--- DATA EXCERPTS ---
####################

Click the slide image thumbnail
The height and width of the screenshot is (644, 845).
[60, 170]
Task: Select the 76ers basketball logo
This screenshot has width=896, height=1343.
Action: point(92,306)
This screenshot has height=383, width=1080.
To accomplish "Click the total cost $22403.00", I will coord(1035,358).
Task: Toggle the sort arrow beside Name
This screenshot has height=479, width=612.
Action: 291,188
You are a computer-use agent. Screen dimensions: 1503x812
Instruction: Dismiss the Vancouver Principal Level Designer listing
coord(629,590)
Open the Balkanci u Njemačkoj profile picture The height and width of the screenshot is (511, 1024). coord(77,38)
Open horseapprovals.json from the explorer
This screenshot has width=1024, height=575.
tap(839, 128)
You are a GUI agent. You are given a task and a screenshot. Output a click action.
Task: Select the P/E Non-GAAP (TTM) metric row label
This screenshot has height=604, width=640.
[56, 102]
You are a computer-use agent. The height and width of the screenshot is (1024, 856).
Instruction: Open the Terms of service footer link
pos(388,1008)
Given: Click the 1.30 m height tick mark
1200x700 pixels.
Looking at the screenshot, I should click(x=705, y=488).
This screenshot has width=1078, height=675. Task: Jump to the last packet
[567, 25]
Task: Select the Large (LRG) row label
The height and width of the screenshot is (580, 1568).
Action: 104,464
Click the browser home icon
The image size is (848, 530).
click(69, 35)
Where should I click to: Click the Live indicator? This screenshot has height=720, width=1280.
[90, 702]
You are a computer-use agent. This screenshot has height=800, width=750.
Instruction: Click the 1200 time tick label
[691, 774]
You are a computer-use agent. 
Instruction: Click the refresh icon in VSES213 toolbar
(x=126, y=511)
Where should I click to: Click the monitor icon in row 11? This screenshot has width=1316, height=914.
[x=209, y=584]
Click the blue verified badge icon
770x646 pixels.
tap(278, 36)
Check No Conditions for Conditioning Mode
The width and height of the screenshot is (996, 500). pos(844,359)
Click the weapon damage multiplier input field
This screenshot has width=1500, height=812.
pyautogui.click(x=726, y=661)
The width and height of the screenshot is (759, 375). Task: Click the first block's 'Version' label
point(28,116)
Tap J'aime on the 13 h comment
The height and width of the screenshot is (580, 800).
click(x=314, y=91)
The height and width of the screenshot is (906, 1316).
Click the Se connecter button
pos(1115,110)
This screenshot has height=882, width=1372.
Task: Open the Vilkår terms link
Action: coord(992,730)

####################

--- YOUR ASSIGNMENT ---
Go to the line with "You are a GUI" in the entries above and repeat every line from there through the line with "The height and width of the screenshot is (906, 1316).", exactly and with no other text.

--- RESULT FOR THIS TASK ---
You are a GUI agent. You are given a task and a screenshot. Output a click action.
Task: Select the P/E Non-GAAP (TTM) metric row label
This screenshot has height=604, width=640.
[56, 102]
You are a computer-use agent. The height and width of the screenshot is (1024, 856).
Instruction: Open the Terms of service footer link
pos(388,1008)
Given: Click the 1.30 m height tick mark
1200x700 pixels.
Looking at the screenshot, I should click(x=705, y=488).
This screenshot has width=1078, height=675. Task: Jump to the last packet
[567, 25]
Task: Select the Large (LRG) row label
The height and width of the screenshot is (580, 1568).
Action: 104,464
Click the browser home icon
The image size is (848, 530).
click(69, 35)
Where should I click to: Click the Live indicator? This screenshot has height=720, width=1280.
[90, 702]
You are a computer-use agent. This screenshot has height=800, width=750.
Instruction: Click the 1200 time tick label
[691, 774]
You are a computer-use agent. 
Instruction: Click the refresh icon in VSES213 toolbar
(x=126, y=511)
Where should I click to: Click the monitor icon in row 11? This screenshot has width=1316, height=914.
[x=209, y=584]
Click the blue verified badge icon
770x646 pixels.
tap(278, 36)
Check No Conditions for Conditioning Mode
The width and height of the screenshot is (996, 500). pos(844,359)
Click the weapon damage multiplier input field
This screenshot has width=1500, height=812.
pyautogui.click(x=726, y=661)
The width and height of the screenshot is (759, 375). Task: Click the first block's 'Version' label
point(28,116)
Tap J'aime on the 13 h comment
The height and width of the screenshot is (580, 800).
click(x=314, y=91)
The height and width of the screenshot is (906, 1316).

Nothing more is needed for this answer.